A slant face 23 can be formed in advance with a base member 21 of an insulating material or the like, as shown in Figs. 13A and 13B, for filling the portion of a space 22 formed between bottom face 10 of coil-winding groove 5 and wire ribbon 15 shown in Figs. 12A and 12B. It is also possible to form the bottom face 10 itself into a slant face 23 as shown in Fig. 13C. An extremely slight margin 12 relatively smaller than that in the referenced example is preferably provided between flange face 13 and the side end of wire ribbon 15, although is not essential. In this case, when wire ribon 15 is wound up in layers in coil-winding groove 5, wire ribbon 15 may abut against, and be positioned by, one of flange faces 13 and bottom face 10 despite of the margin 12 being provided, and since the margin is extremely small, wire ribbon 15 can be smoothly wound up in layers with the help of the slight clearance, without being wound up in a zigzag manner.
In the above embodiment, wire ribbon 15 is wound up in layers on coil-winding groove 5 of bobbin 2 to be formed into a deflection coil having a layered cross-section of a parallelogram, but as shown in Fig. 14, for example, wire ribbon 15 can be developed into one-body structure by heating by supplying electric power to fuse and solidify the coil or by hardening it with a filler type resin, after having wound up in layers on coil-winding groove 5 of a wire-winding metal die 21 to form a layered structure of parallelogram cross-section.
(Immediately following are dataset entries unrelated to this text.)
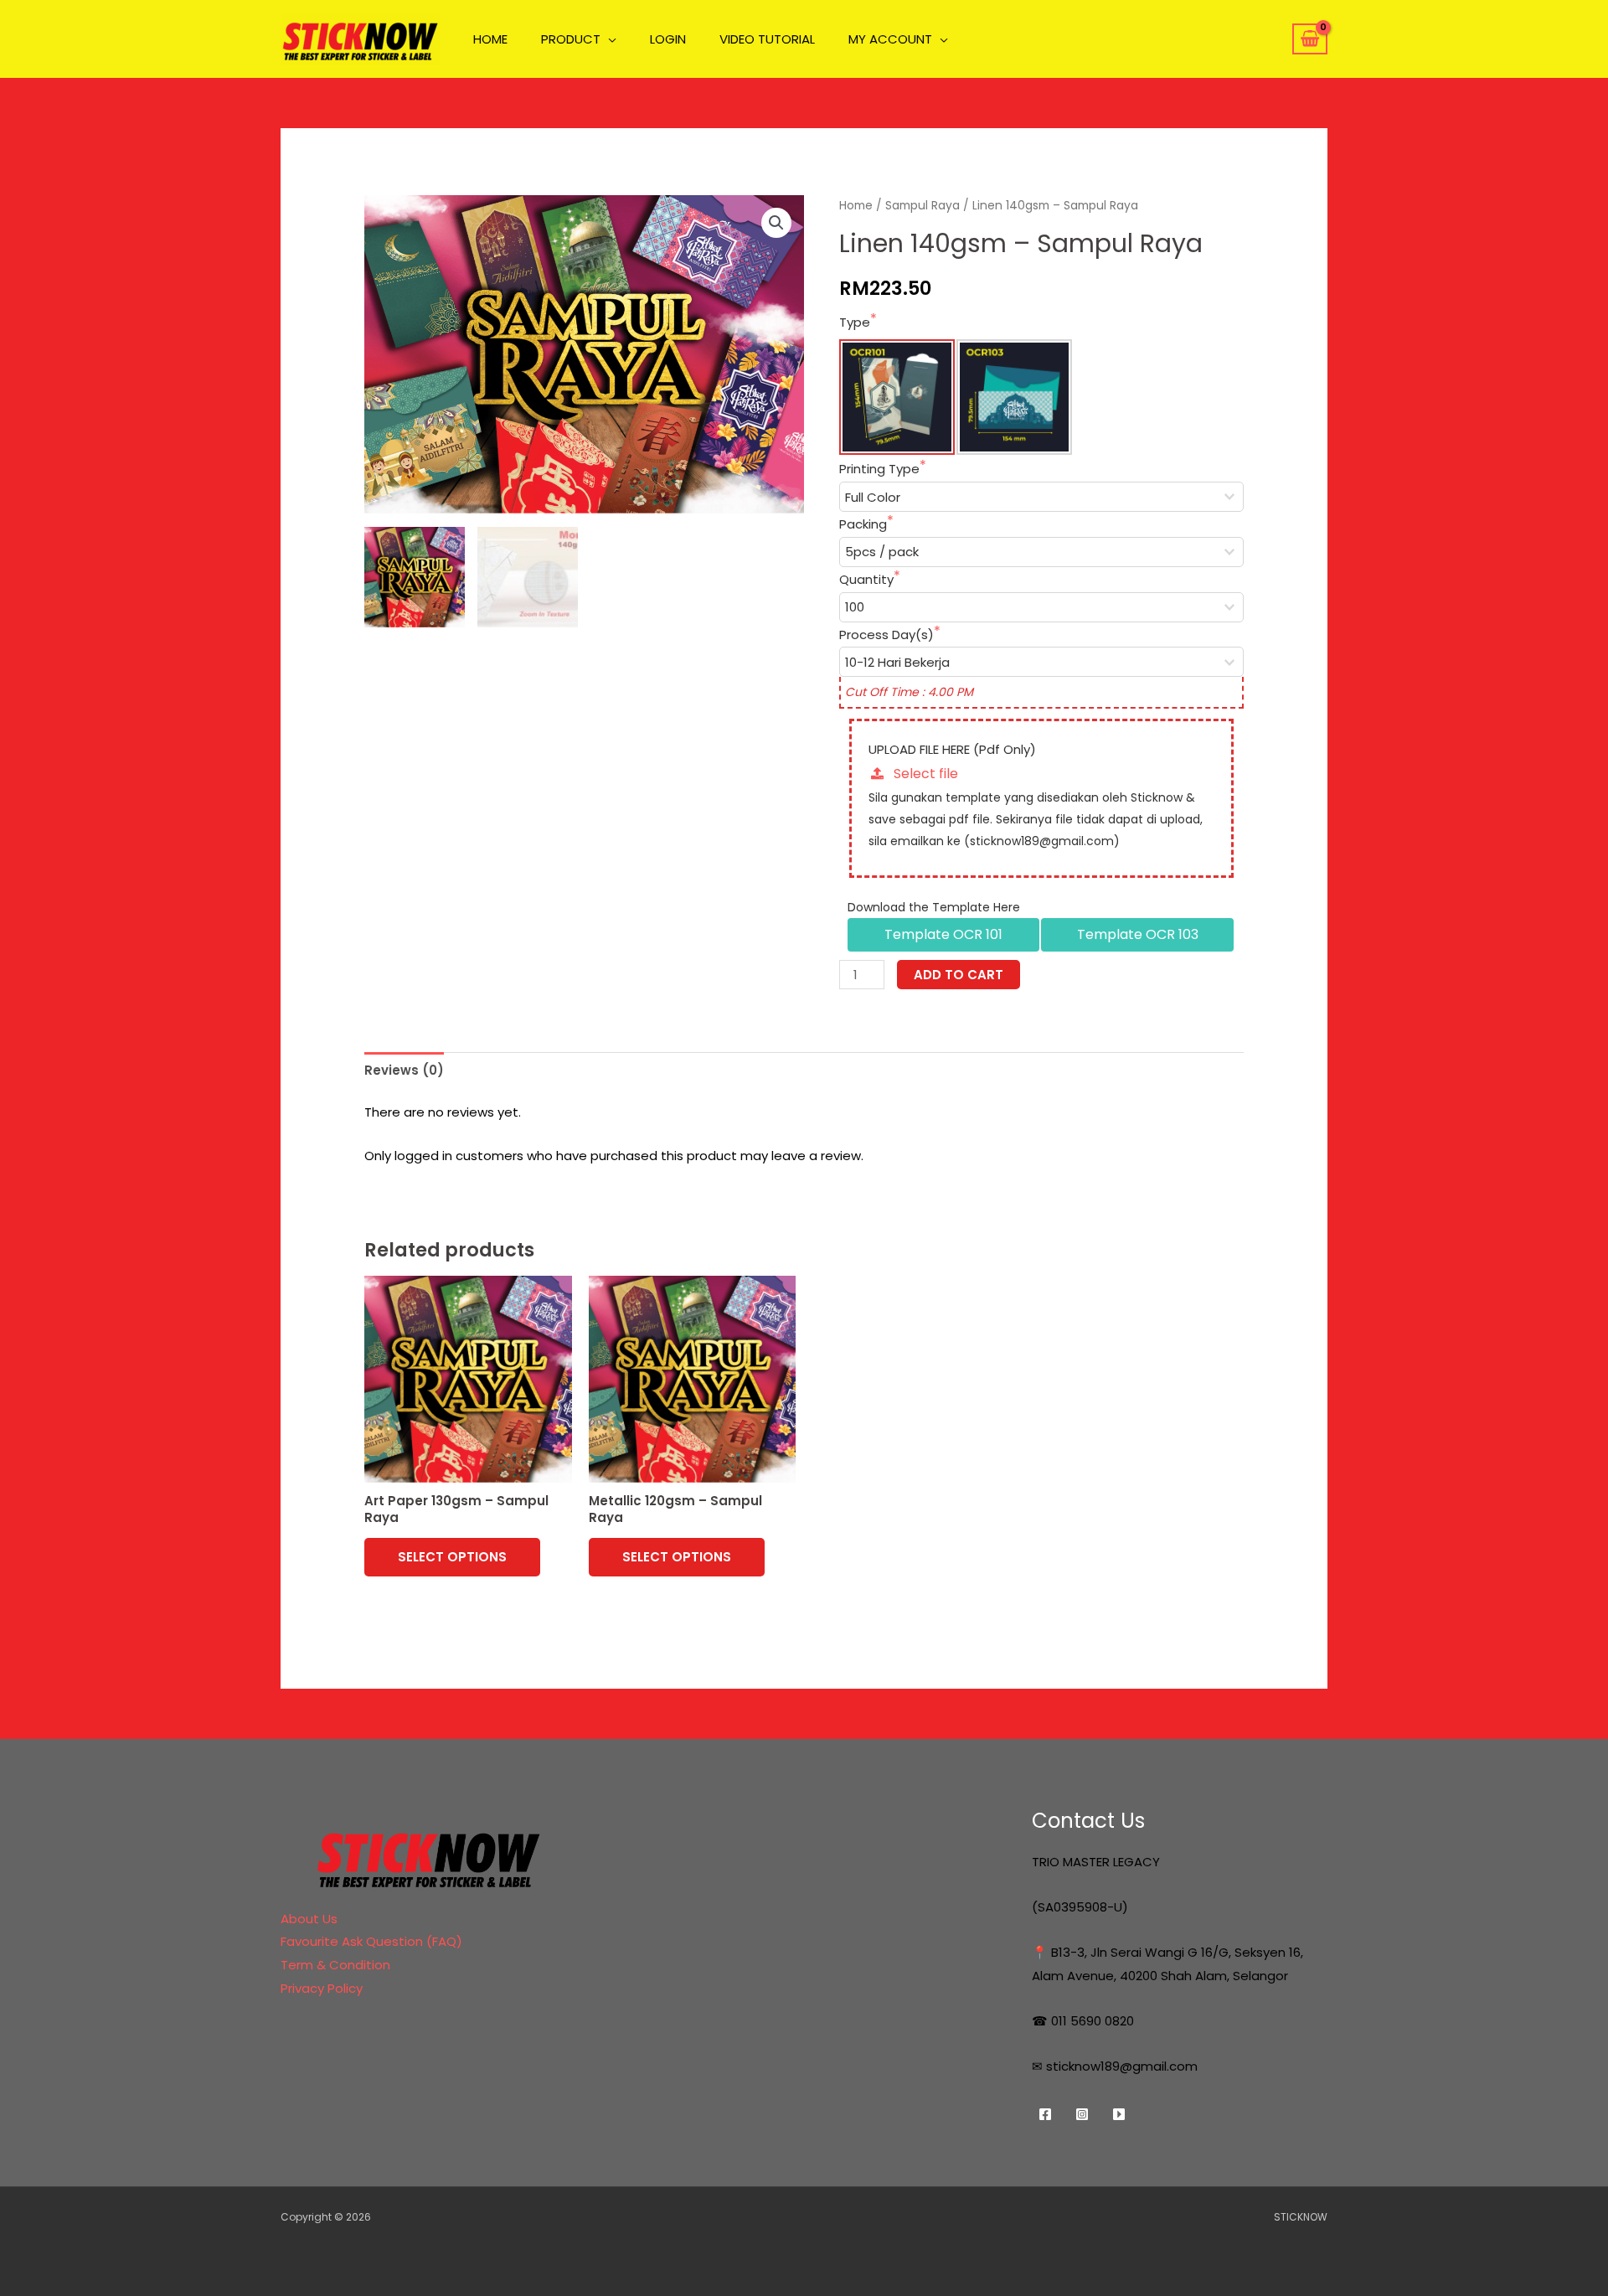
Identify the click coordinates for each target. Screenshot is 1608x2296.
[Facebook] (1045, 2114)
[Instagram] (1082, 2114)
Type (854, 322)
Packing (863, 524)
The thus integrated layered coil may be separated from wire-winding metal die 21 to form a saddle type deflection coil as shown in Fig. 10.

Claims

A method of producing a deflection coil by winding in plural layers a wire ribbon (15) in a plurality of coil grooves (5) of a coil-winding bobbin or die comprising the steps of:
delivering said wire ribbon obliquely into the groove against a side wall (13) of a said coil groove; and

winding up said wire ribbon into said coil groove in layers,

wherein the width of said coil groove (5) is smaller than that of said wire ribbon (15) said wire ribbon being delivered into the groove so that its edges abut opposite side walls (5) of the groove.
A method of producing a deflection coil according to Claim 1, wherein the end portion (18) of said side wall of said coil groove is rounded so that said wire ribbon may be smoothly inserted into said coil groove.
A deflection coil comprising a conductive wire ribbon disposed in a plurality of layers in a plurality of grooves of a coil-winding bobbin or die, characterised in that said layers of wire ribbon (15) are formed in cross-section into a parallelogram with adjoining sides intersecting at other than 90 degrees, the ribbons being wider than the grooves and the layers being arranged obliquely relative to the sides of the groove.
A deflection coil according to Claim 3 wherein the coil is saddle-shaped.